Farm safety is something that continues to be at the forefront of my mind now with Harper in the mix.
Recently, in a neighboring town, a little girl wandered off into her family’s cornfield. Luckily, she was found after about 8 hours. I can’t even begin to imagine the worry, heartache and then relief that family felt throughout the ordeal.
I can remember my parents always telling me find a row and keep walking until you reach the end or a road if I ever got lost in one of our fields. I honestly, can’t say I really remember ever playing in any of our fields, yet the thought of how quickly an incident like this could happen to any farm momma weighs on my heart.
Farm kids grow up faster. They have responsibilities that most won’t have until they are 10 or 12 or maybe even 16 by the age of 5 or 6 a lot of times. I think of how Harper isn’t even 3 and she knows how to feed her chickens, pig, and give treats to her “neigh-neighs.” She collects eggs from the chickens, can haul the bucket back to the garage and place them in the carton to go in the fridge. She knows how to water the plants, has her own wheelbarrow and work gloves, and helps in the garden.
Sometimes it never ceases to amaze me what she already know and all she does. We are a working farm and safety issues do happen. Simple things that I would have never thought twice about before I am over-cautious of now. Things such as making sure the bucket is all the way down on the tractor before letting her anywhere near it if we are hauling rock.
One thing I personally won’t let her do is let her ride on a lawn mower. At least not until she is old enough to actually drive it herself, and I can pass on the task of mowing the lawn to her. It irks me to no end when I see people on Facebook posting photos of tiny babies and toddlers riding on lawn mowers with their parents or grandparents. It takes one bump or quick stop for that kiddo to be under the blade. It just isn’t something I want to risk or encourage even if the blade isn’t engaged or it is just flat ground. A shift in family culture can be difficult, but can be necessary for the sake of safety.

▸ **RECORD SET**:
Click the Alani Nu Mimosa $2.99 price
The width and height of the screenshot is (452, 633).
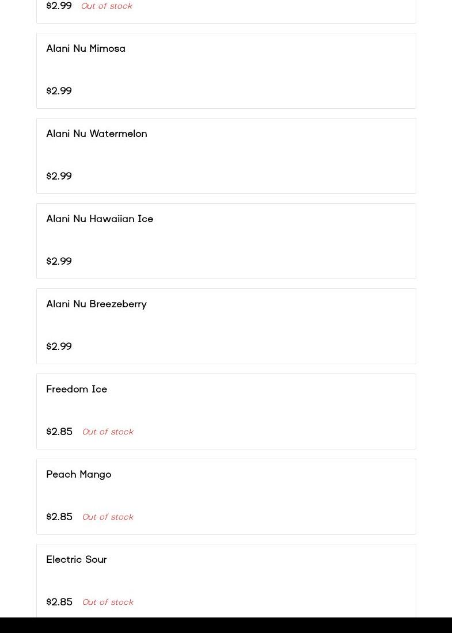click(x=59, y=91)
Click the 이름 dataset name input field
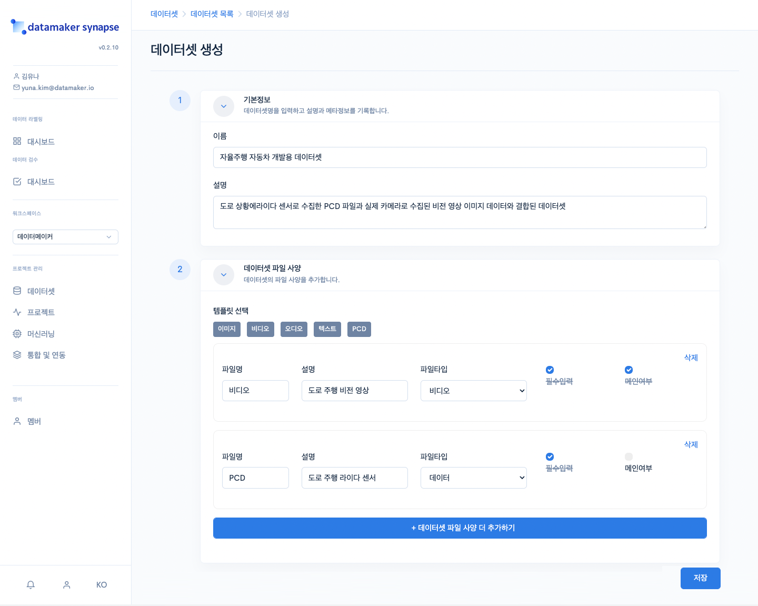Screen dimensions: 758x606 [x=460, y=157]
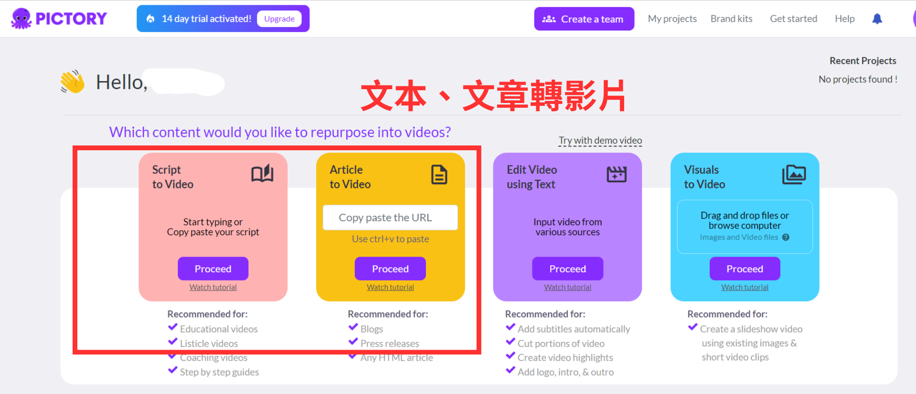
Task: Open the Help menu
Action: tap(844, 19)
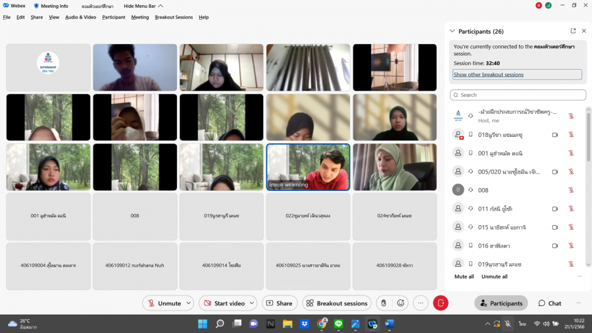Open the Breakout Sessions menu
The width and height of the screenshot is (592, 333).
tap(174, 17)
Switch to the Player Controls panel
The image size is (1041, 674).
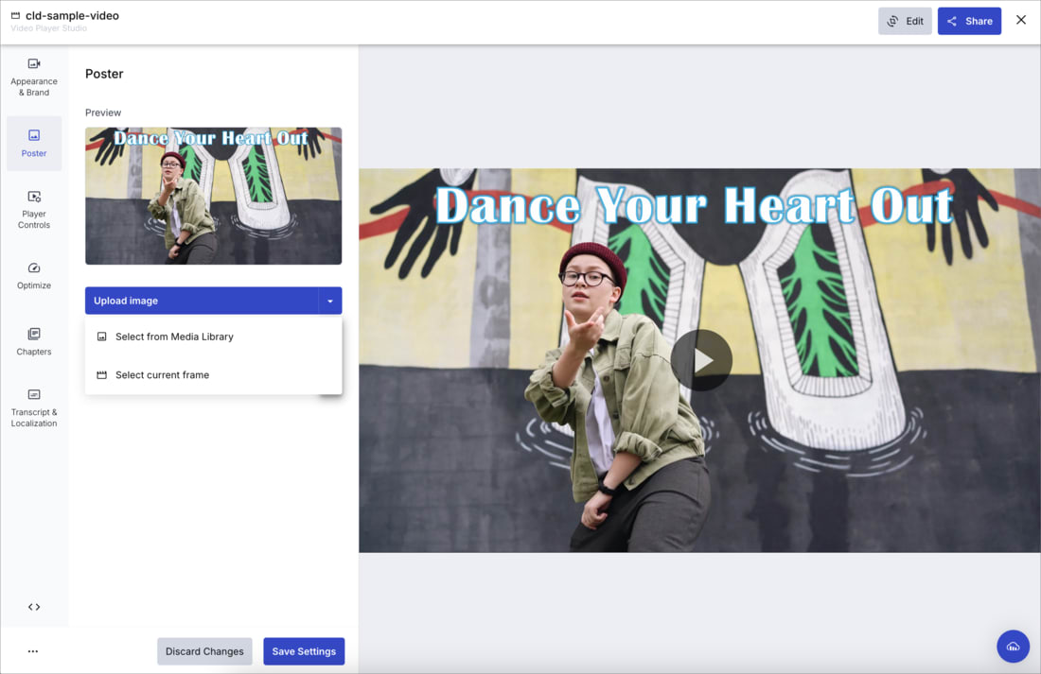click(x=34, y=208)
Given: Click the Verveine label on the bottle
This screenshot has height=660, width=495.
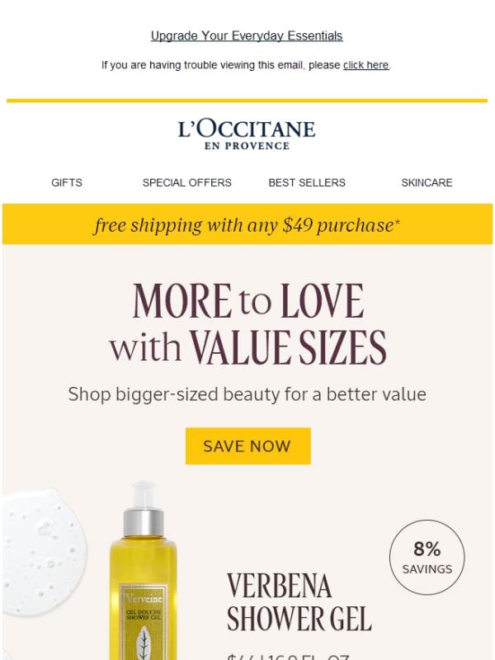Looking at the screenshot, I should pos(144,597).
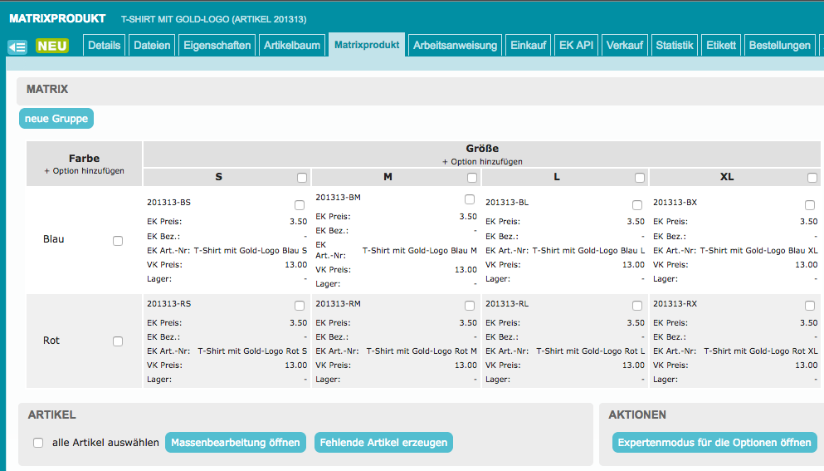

* * *

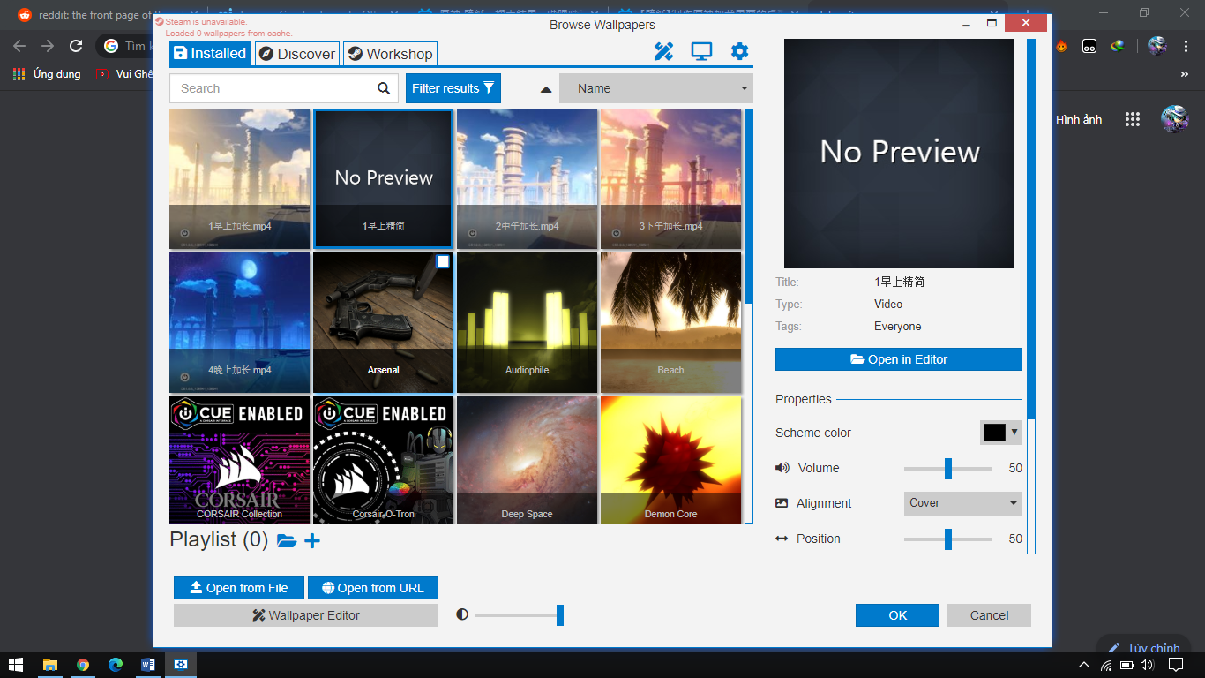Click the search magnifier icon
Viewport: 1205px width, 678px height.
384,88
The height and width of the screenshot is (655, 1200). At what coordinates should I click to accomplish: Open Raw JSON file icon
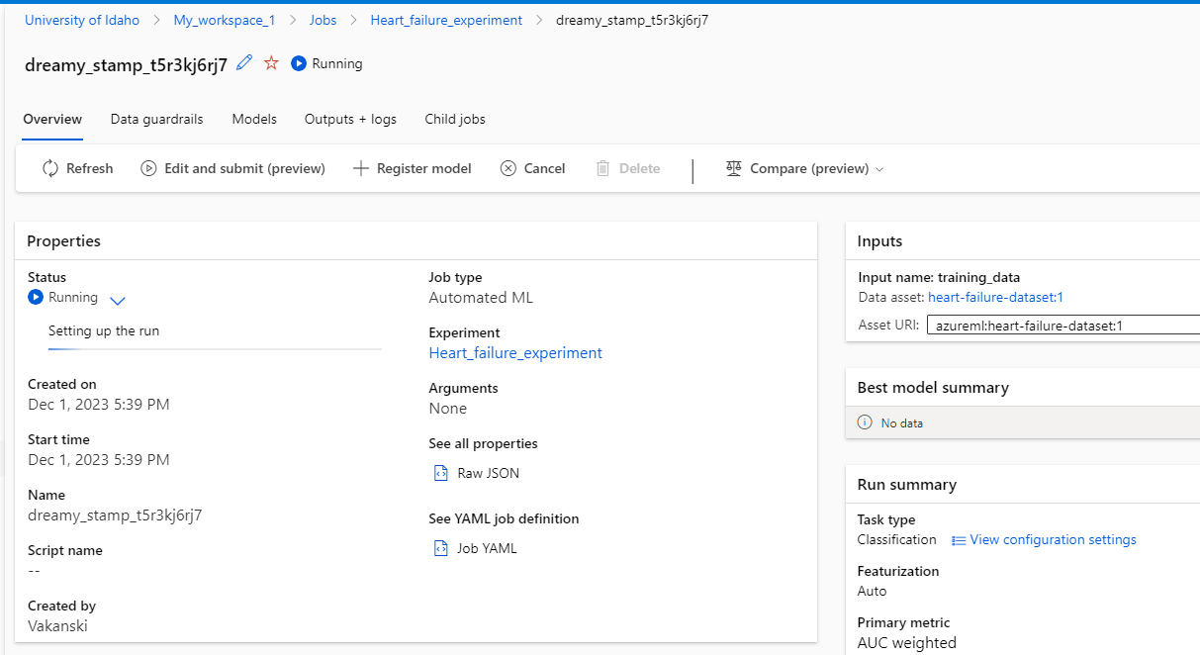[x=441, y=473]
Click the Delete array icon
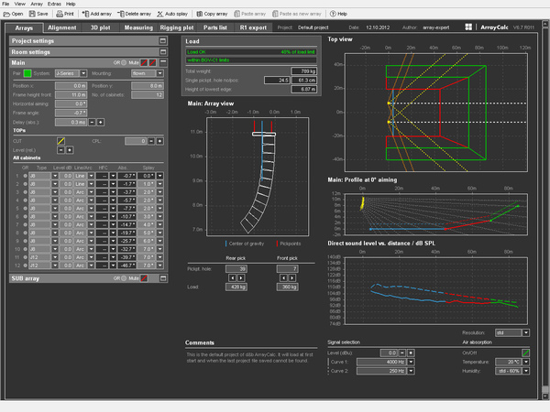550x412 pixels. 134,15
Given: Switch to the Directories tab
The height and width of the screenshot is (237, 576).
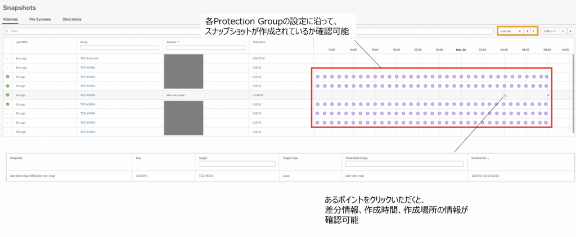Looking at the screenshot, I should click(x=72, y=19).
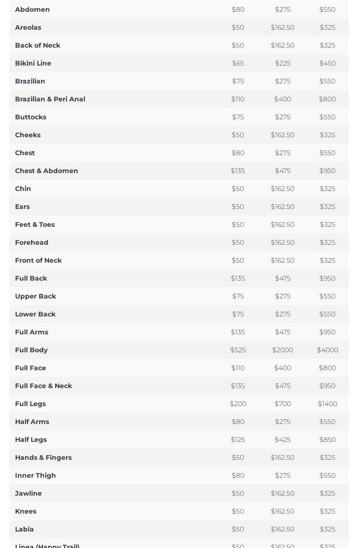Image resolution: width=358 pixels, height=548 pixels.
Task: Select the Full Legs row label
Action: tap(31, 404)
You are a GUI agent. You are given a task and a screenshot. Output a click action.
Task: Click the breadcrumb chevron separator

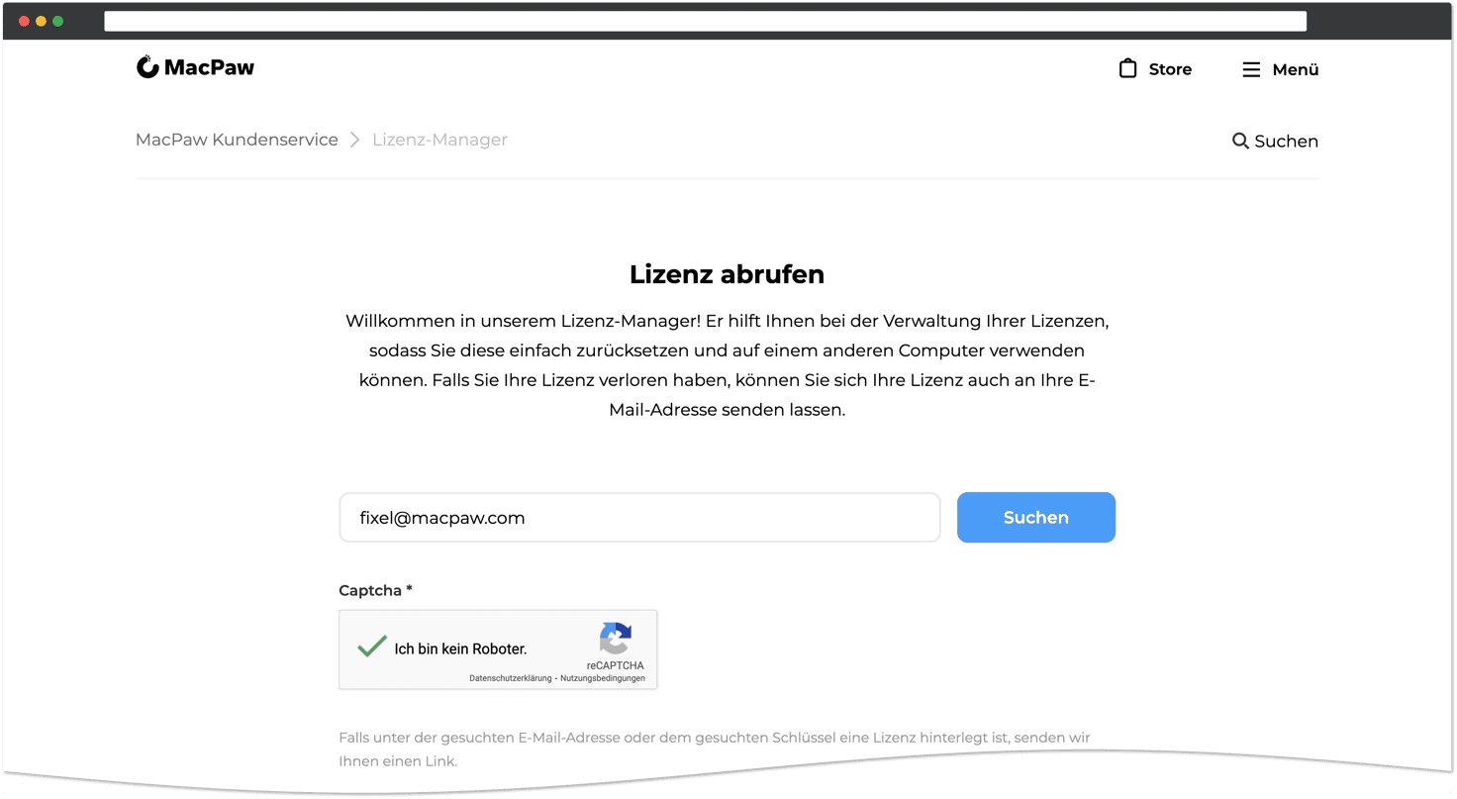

---

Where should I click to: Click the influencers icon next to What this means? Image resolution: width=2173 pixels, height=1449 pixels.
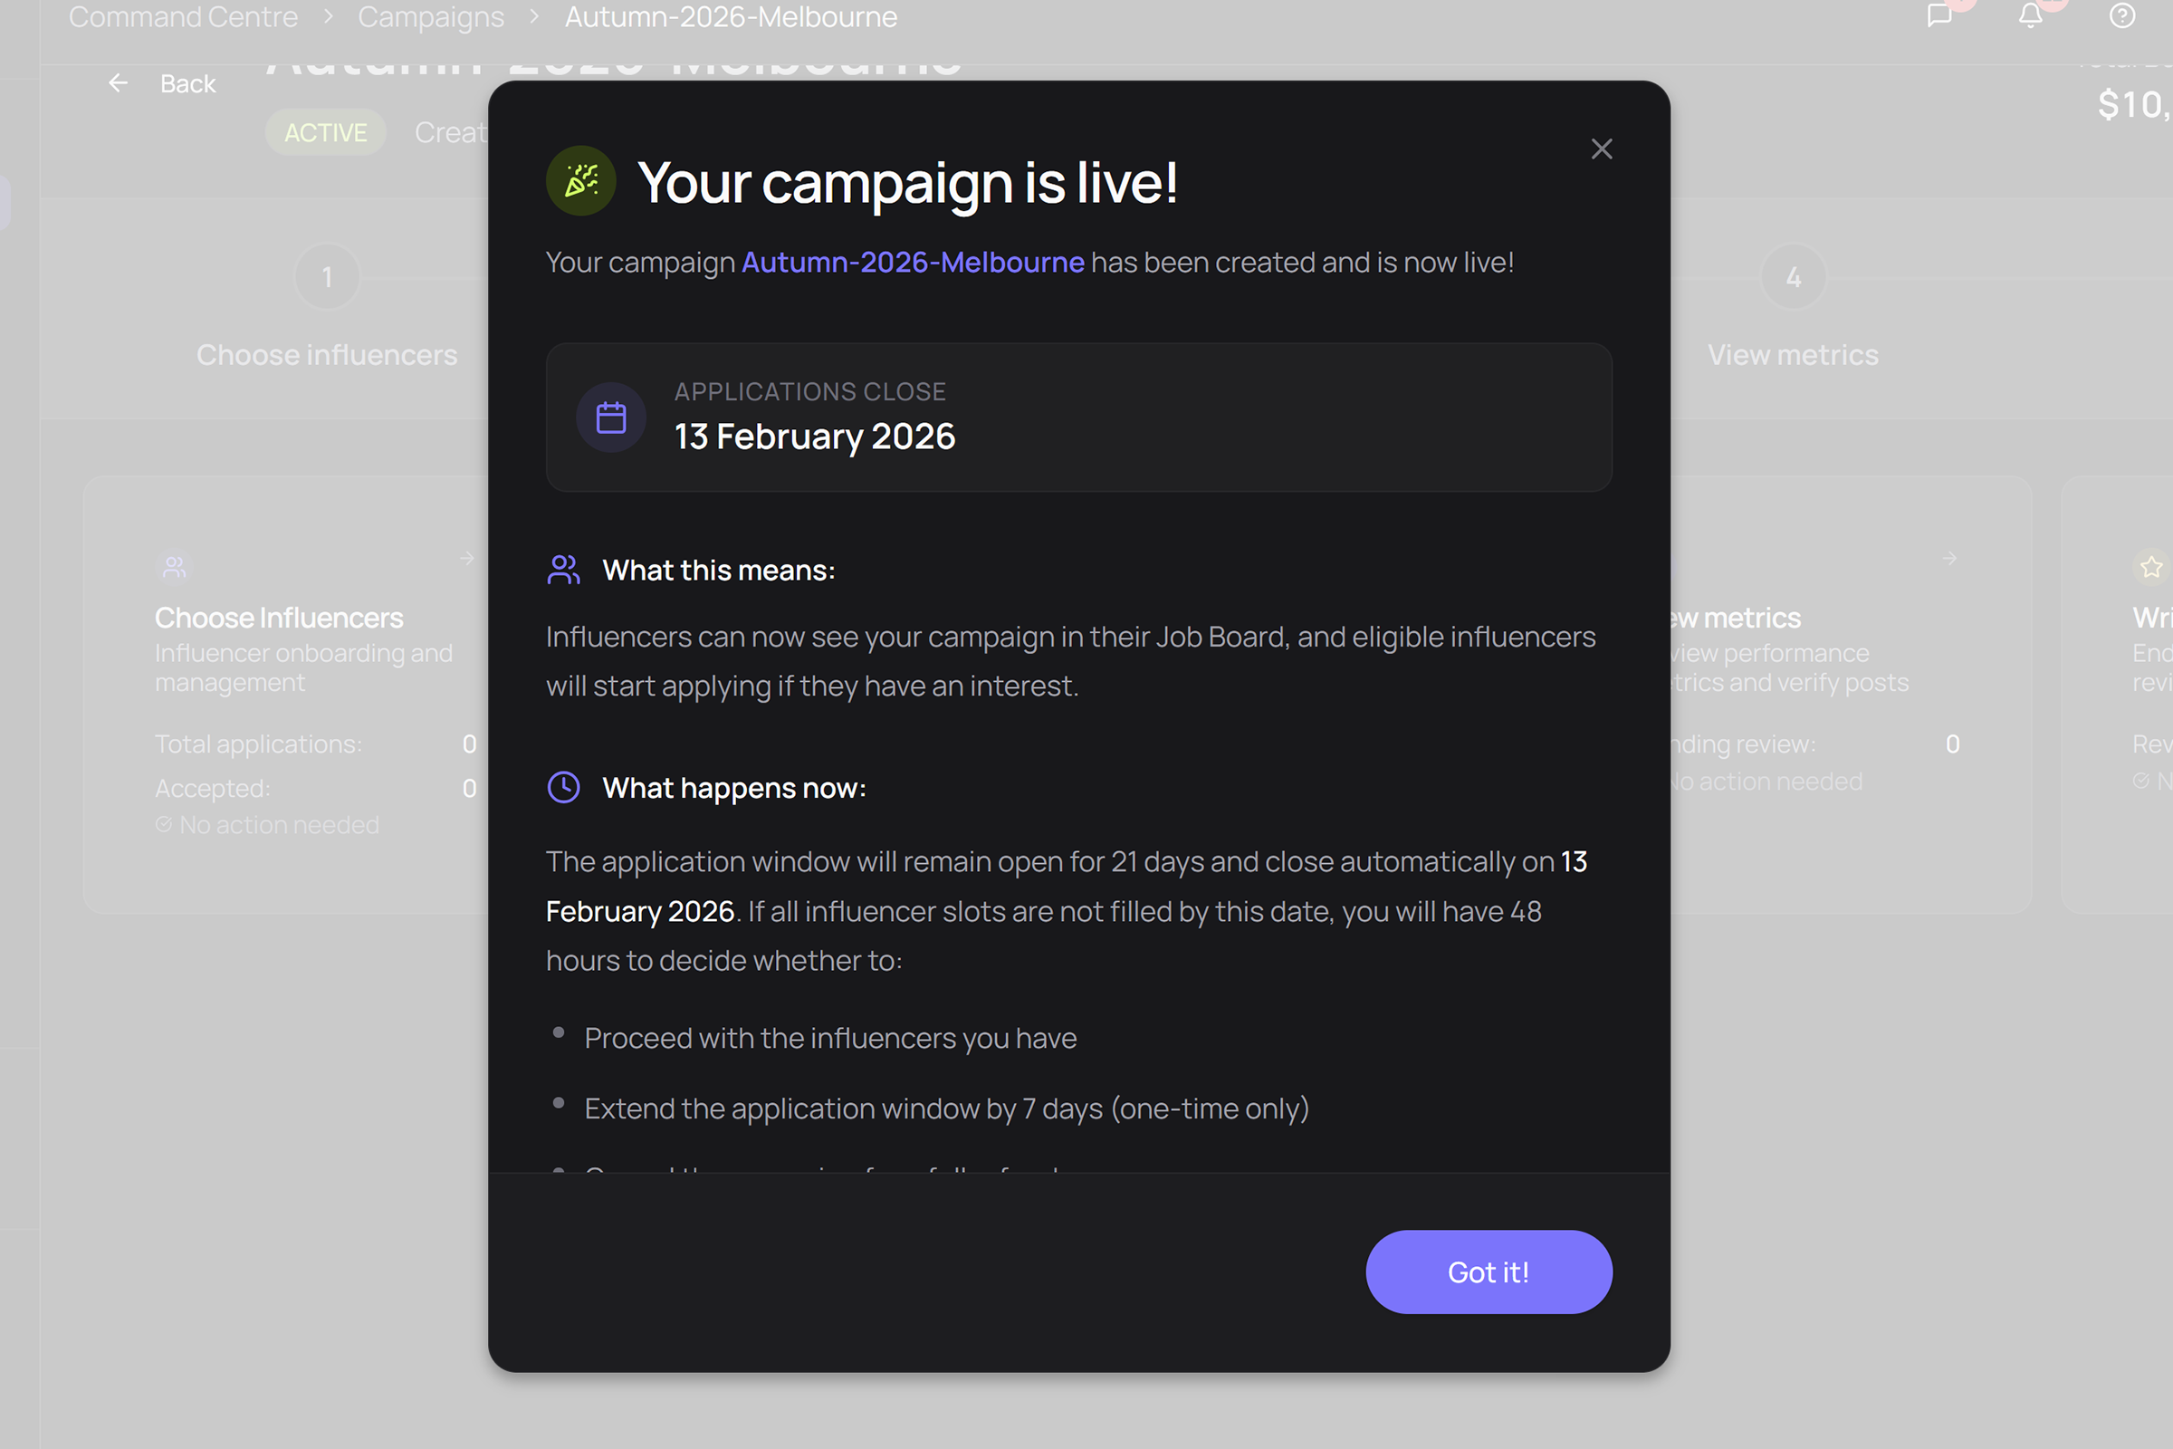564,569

▸ **EXPLORE THE MATERIAL**:
**A.** In the farm safety post, how long was the little girl in the neighboring town lost before she was found?
**B.** List every chore the farm safety post says Harper does.
**C.** Pick up the farm safety post after its last sentence and keep writing it.

▸ **RESULTS FOR EACH TASK**:
**A.** About 8 hours.

**B.**
- Feeds her chickens and pig
- Gives treats to her "neigh-neighs"
- Collects eggs from the chickens
- Hauls the bucket back to the garage
- Places the eggs in the carton to go in the fridge
- Waters the plants
- Helps in the garden

**C.**
Sometimes it is very hard when I am working out in the yard and she decides to wander to the other side of the house. I frequently have to stop what I am doing, go get her and bring her back or stop all together because she refuses to come back. Having a watchful eye on my kiddo gives me a heart attack and is frustrating all at the same time. I know I struggle with not being able to go out and help Mark with everything because I have to ensure Harper’s safety first and foremost.
As harvest in Minnesota really gets into full swing, after about a three-week delay due to rain, I know many farmers, including us, will have late nights, be moving equipment, and generally working longer hours in an effort to make up for lost time. Sometimes I fear a simple mistake may be made. Someone is in a rush or is over tired, and misses a simple safety step. It happens.
We don’t have OSHA standards in farming or a big sign up that says 159 days since the last incident in a shop. Most farms probably don’t have a protocol in place in case an emergency was to happen. It is one of the reasons I still maintain my emergency medical responder license – to be prepared in case an incident happens.
Safety isn’t something to take lightly.